(Entries on locating words and elements)
• • • •

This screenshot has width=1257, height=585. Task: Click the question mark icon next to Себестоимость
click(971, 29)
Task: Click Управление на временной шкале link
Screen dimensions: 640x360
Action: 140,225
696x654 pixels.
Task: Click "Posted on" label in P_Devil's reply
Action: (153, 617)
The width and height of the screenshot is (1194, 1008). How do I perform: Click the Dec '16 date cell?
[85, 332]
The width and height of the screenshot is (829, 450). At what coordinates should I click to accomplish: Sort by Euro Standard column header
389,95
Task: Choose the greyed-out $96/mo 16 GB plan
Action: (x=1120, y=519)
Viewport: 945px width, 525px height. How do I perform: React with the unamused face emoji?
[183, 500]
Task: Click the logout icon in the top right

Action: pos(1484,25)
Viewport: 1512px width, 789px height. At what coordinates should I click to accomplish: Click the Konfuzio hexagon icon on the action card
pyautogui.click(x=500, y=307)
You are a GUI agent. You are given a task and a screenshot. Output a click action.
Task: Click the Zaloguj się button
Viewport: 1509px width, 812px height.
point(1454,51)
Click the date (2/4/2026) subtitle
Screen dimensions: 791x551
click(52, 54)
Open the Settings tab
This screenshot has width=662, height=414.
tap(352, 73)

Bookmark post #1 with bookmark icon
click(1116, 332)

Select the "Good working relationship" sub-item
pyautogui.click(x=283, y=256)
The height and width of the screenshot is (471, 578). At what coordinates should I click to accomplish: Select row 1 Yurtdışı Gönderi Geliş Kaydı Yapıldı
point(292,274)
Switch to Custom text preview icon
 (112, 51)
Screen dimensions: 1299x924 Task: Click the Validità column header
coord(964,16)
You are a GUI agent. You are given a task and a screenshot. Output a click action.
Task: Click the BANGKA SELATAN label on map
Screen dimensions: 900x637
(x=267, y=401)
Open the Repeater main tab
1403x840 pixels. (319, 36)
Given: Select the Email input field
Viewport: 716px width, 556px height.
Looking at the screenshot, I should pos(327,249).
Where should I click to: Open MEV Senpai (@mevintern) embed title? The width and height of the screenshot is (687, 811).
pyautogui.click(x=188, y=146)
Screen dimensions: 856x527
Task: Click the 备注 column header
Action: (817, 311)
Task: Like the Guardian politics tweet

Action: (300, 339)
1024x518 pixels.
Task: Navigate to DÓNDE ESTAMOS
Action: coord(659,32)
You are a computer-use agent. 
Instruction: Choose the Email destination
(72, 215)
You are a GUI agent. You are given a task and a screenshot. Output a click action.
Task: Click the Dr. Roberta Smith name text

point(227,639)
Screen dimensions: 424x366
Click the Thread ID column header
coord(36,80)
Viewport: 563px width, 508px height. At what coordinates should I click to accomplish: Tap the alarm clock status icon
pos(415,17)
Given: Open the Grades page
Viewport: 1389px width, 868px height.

• • • •

(WRITTEN TASK):
Find each line in the material above that contains the string "accomplish" with matching case, and copy those lines.

(SOLUTION TO THE PROBLEM):
The width and height of the screenshot is (829, 450). At what coordinates should I click to accomplish: Sort by Euro Standard column header
Viewport: 1512px width, 789px height. At what coordinates should I click to accomplish: Click the Konfuzio hexagon icon on the action card
The height and width of the screenshot is (471, 578). At what coordinates should I click to accomplish: Select row 1 Yurtdışı Gönderi Geliş Kaydı Yapıldı
Viewport: 563px width, 508px height. At what coordinates should I click to accomplish: Tap the alarm clock status icon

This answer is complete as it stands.